Set exercise a —
Please identify every line in the records that contains the word "Switch" and copy each one.

Given passage —
— start —

Turns out they were simply playing possum.
Yet again Northerly gales. Yet again sustained gusts of 40+ knots. Yet again close reaching and beating the boat to bits. Yet again giving up gains made North. But now, now I had invoked the fury of the Gods. Rain became torrential. Gusts vicious. The sea a chaotic heap of dump-truck sized mounds coming from everywhere and nowhere all at once.
As the sea smoked with the rain blistering the surface, I raged at the world and everything it contained. My world is small so that didn’t take long. I broadened scope and fumed at the past, present, and future. I cursed and swore at all I knew and finally, once I has exhausted all earthly matters, I hurled insult and innuendo at God himself. Thou shalt tempt thy God Charlton Heston would have us know but I was beyond caring and reason. I wanted here to give an account of His doing. And I wanted desperately to give Him an accounting of my own.

— end —

Set exercise b —
Rewrite the storm passage starting at "As the sea smoked" and ending at "accounting of my own.", with "raged" changed to "railed".

Records for the task —
— start —

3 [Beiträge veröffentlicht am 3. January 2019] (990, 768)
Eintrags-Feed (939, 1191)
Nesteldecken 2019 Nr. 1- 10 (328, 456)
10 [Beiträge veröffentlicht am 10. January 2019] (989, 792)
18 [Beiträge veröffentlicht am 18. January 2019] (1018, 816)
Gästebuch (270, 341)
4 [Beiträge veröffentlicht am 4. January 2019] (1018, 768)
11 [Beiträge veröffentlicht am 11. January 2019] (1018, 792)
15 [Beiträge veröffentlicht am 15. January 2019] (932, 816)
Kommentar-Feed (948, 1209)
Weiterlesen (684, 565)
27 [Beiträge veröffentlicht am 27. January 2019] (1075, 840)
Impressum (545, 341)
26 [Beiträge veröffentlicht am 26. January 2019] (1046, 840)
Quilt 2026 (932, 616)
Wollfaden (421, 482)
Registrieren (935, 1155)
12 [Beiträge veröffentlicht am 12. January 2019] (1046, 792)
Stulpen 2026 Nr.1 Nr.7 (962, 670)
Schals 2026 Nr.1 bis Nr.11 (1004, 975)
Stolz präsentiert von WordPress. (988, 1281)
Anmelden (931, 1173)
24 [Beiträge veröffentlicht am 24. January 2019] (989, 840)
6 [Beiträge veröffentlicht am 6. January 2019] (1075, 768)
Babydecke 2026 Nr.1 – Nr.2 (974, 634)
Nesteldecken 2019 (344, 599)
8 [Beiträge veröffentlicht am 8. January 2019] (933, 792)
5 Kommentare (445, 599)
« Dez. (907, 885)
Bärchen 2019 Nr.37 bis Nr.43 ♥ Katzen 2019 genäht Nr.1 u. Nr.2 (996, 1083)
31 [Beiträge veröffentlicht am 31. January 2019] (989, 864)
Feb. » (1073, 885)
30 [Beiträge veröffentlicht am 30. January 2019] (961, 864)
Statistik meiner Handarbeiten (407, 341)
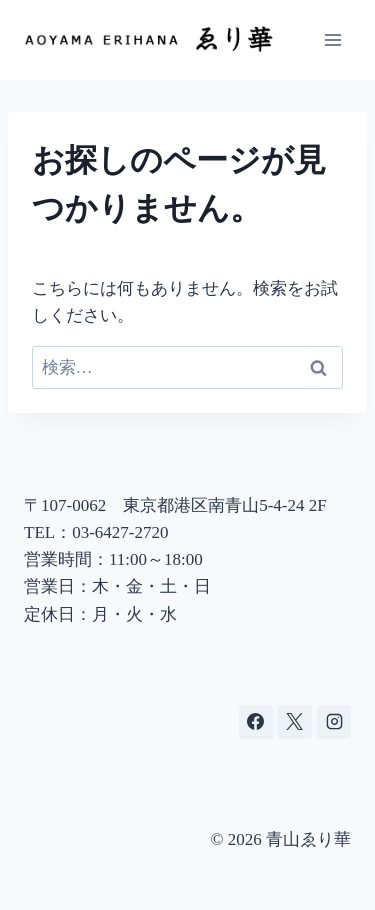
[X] (295, 722)
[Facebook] (256, 722)
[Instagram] (334, 722)
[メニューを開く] (332, 39)
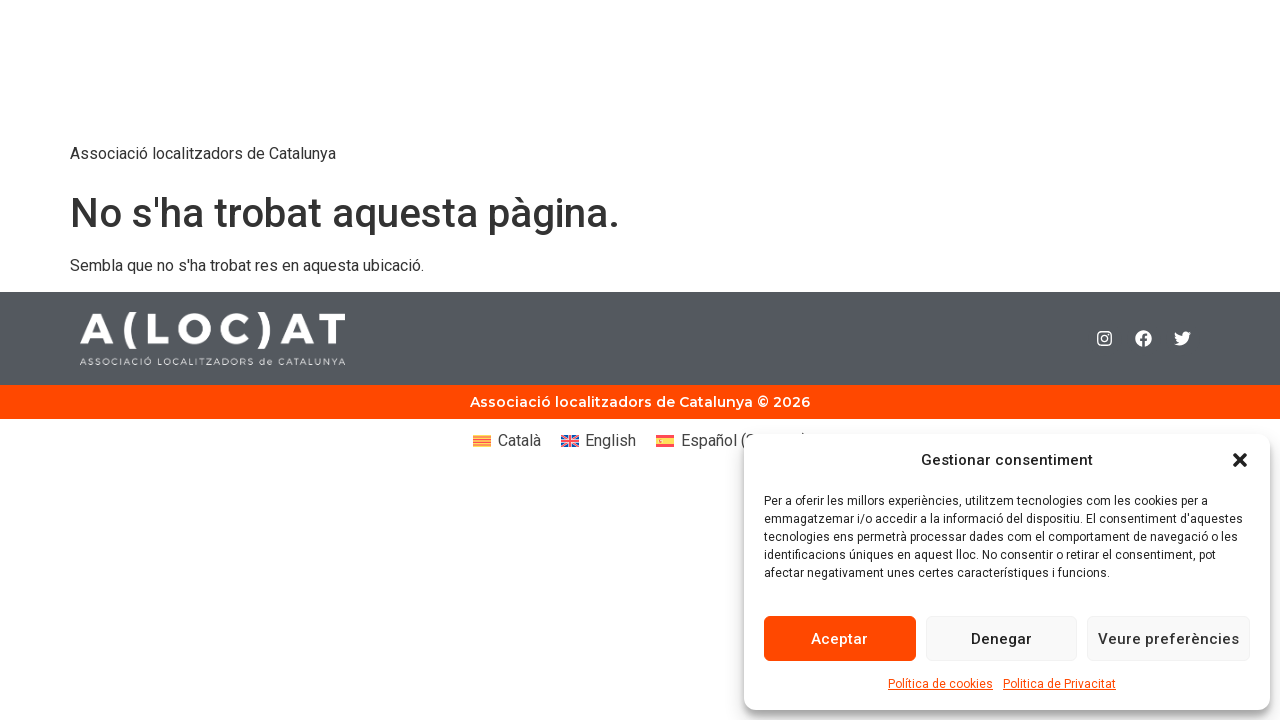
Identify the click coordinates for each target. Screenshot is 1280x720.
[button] (1240, 460)
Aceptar (839, 639)
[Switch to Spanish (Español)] (731, 441)
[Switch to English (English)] (598, 441)
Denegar (1001, 639)
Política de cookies (940, 684)
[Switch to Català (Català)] (506, 441)
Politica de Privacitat (1059, 684)
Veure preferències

— end —

Full answer a —
[Switch to Spanish (Español)] (731, 441)
[Switch to English (English)] (598, 441)
[Switch to Català (Català)] (506, 441)

Full answer b —
As the sea smoked with the rain blistering the surface, I railed at the world and everything it contained. My world is small so that didn’t take long. I broadened scope and fumed at the past, present, and future. I cursed and swore at all I knew and finally, once I has exhausted all earthly matters, I hurled insult and innuendo at God himself. Thou shalt tempt thy God Charlton Heston would have us know but I was beyond caring and reason. I wanted here to give an account of His doing. And I wanted desperately to give Him an accounting of my own.